* Assignment
Beneath this line are the data; copy exactly the part of them that opens with the line containing "Select face selection" and closes with the line containing "Click the $95.00 price", and only that part.

[[ Records shown open ]]

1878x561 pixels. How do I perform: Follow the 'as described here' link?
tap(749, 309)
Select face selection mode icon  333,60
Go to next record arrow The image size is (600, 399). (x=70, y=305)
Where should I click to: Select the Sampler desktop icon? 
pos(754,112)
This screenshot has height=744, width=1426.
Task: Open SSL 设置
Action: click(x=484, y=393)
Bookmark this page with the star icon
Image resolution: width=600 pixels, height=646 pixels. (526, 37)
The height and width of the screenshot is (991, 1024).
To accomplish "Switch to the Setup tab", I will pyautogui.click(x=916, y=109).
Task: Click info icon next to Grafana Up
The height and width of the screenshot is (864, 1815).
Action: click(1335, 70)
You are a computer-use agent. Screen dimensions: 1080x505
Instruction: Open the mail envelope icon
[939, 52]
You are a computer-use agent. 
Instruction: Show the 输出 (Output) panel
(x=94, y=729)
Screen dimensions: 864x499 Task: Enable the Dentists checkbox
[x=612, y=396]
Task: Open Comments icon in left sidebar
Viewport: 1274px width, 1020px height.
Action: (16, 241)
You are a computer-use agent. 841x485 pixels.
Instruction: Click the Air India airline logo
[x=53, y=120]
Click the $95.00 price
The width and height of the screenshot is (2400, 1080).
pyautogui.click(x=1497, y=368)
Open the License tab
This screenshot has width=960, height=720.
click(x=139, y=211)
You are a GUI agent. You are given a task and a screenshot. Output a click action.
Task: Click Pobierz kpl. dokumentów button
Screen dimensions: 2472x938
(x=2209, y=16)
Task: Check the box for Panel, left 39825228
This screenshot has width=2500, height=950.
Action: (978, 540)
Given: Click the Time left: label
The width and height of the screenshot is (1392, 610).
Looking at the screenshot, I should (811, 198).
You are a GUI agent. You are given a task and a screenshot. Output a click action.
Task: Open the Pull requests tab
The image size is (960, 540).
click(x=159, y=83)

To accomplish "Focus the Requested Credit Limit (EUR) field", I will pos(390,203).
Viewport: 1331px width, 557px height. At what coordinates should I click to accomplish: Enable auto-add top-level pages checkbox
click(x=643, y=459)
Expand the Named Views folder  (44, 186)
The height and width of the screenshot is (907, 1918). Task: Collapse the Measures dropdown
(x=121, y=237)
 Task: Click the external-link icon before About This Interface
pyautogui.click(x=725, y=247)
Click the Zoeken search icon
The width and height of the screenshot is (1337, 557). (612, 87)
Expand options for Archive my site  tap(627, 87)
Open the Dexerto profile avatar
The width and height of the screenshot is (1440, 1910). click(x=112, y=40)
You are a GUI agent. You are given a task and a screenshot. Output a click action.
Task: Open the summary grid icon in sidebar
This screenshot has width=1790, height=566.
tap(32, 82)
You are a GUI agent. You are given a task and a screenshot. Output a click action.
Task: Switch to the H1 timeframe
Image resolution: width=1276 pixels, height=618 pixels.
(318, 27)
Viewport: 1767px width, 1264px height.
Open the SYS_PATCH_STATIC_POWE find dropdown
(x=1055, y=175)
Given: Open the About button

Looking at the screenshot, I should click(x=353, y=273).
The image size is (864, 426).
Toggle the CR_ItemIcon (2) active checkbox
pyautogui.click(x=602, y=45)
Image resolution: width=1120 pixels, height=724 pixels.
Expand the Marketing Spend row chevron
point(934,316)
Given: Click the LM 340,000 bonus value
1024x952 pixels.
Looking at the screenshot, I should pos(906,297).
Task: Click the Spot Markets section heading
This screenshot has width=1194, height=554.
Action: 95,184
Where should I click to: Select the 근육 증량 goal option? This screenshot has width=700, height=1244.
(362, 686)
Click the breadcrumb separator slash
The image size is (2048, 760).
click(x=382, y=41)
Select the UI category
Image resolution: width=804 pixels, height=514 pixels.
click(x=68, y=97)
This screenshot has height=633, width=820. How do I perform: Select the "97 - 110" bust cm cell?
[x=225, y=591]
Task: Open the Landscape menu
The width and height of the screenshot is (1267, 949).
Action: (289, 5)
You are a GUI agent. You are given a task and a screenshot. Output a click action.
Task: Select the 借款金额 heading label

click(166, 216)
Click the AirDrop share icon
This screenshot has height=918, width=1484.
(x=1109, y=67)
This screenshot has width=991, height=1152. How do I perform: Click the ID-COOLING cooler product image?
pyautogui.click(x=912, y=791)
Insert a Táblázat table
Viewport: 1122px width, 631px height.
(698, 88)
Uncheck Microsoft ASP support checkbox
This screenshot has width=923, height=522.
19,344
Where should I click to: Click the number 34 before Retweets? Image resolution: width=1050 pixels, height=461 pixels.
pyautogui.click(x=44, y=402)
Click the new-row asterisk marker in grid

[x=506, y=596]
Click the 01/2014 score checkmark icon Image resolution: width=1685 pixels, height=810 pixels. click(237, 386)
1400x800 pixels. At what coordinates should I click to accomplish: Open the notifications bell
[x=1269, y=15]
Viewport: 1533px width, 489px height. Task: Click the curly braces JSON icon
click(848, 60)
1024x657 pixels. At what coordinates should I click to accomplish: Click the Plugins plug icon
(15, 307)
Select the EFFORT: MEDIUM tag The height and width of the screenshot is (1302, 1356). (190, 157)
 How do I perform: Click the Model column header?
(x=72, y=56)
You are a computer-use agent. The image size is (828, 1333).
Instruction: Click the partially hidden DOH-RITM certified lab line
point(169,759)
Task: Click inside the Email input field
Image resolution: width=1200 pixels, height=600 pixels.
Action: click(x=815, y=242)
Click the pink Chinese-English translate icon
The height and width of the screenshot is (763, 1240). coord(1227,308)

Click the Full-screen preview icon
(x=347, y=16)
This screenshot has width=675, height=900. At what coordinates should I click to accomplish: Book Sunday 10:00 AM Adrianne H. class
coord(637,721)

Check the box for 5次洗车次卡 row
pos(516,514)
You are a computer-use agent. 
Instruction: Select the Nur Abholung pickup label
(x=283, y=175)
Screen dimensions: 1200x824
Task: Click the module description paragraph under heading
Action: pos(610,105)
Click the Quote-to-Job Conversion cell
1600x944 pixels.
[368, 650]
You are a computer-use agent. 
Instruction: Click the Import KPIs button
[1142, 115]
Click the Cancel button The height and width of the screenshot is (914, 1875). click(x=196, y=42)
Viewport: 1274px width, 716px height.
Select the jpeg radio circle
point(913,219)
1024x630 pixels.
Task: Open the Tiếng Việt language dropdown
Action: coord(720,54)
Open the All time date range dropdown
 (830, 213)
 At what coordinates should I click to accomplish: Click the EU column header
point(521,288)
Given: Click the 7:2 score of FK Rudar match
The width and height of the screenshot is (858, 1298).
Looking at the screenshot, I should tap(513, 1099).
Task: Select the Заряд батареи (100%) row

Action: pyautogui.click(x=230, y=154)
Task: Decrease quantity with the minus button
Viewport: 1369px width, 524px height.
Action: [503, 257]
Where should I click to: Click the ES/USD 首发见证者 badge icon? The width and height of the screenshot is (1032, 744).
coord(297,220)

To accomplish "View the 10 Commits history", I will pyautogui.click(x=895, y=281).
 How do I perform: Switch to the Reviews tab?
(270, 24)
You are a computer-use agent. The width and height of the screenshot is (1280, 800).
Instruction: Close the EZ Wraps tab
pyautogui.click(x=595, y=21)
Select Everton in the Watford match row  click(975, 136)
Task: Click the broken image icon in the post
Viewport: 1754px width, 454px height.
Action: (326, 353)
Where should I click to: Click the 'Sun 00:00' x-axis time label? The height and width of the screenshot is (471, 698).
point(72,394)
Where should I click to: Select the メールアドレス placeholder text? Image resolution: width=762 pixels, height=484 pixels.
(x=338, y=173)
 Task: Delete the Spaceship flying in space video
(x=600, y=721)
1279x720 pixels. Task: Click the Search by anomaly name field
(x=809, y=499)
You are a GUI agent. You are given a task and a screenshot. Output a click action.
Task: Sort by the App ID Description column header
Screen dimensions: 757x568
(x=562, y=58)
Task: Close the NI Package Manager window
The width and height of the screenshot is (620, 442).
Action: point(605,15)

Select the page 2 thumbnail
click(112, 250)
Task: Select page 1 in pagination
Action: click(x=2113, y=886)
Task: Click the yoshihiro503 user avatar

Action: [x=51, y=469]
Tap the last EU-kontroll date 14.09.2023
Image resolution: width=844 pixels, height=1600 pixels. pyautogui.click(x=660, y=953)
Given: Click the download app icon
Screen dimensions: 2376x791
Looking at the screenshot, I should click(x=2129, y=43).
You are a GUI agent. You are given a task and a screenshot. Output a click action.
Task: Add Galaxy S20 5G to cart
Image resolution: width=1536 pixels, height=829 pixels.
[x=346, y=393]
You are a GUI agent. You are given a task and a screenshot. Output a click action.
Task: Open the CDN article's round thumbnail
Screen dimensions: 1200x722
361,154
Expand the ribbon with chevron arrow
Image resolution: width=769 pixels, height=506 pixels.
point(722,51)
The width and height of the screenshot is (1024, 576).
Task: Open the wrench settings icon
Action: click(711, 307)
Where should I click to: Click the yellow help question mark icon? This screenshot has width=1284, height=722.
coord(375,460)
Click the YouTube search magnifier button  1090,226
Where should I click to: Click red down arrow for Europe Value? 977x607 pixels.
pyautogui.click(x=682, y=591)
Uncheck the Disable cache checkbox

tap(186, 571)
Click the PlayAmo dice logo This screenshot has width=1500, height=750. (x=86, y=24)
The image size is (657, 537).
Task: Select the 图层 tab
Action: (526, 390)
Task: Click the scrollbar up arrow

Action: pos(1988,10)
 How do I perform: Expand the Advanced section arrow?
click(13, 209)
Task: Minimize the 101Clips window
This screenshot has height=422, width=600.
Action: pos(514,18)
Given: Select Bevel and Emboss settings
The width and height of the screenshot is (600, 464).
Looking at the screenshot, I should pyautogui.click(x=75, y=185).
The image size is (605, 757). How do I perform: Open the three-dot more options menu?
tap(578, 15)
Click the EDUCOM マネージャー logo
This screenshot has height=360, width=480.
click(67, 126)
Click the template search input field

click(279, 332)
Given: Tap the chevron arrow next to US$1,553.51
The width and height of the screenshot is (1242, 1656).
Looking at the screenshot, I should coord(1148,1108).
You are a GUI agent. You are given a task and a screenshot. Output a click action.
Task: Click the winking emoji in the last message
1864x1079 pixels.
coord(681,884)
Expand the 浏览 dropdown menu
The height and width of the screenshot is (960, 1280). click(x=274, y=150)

[[ Records shown closed ]]

* Exercise result
Select face selection mode icon  333,60
Go to next record arrow The image size is (600, 399). (x=70, y=305)
Where should I click to: Select the Sampler desktop icon? 
pos(754,112)
This screenshot has height=744, width=1426.
Task: Open SSL 设置
Action: click(x=484, y=393)
Bookmark this page with the star icon
Image resolution: width=600 pixels, height=646 pixels. (526, 37)
The height and width of the screenshot is (991, 1024).
To accomplish "Switch to the Setup tab", I will pyautogui.click(x=916, y=109).
Task: Click info icon next to Grafana Up
The height and width of the screenshot is (864, 1815).
Action: click(1335, 70)
You are a computer-use agent. Screen dimensions: 1080x505
Instruction: Open the mail envelope icon
[939, 52]
You are a computer-use agent. 
Instruction: Show the 输出 (Output) panel
(x=94, y=729)
Screen dimensions: 864x499 Task: Enable the Dentists checkbox
[x=612, y=396]
Task: Open Comments icon in left sidebar
Viewport: 1274px width, 1020px height.
Action: (16, 241)
You are a computer-use agent. 841x485 pixels.
Instruction: Click the Air India airline logo
[x=53, y=120]
Click the $95.00 price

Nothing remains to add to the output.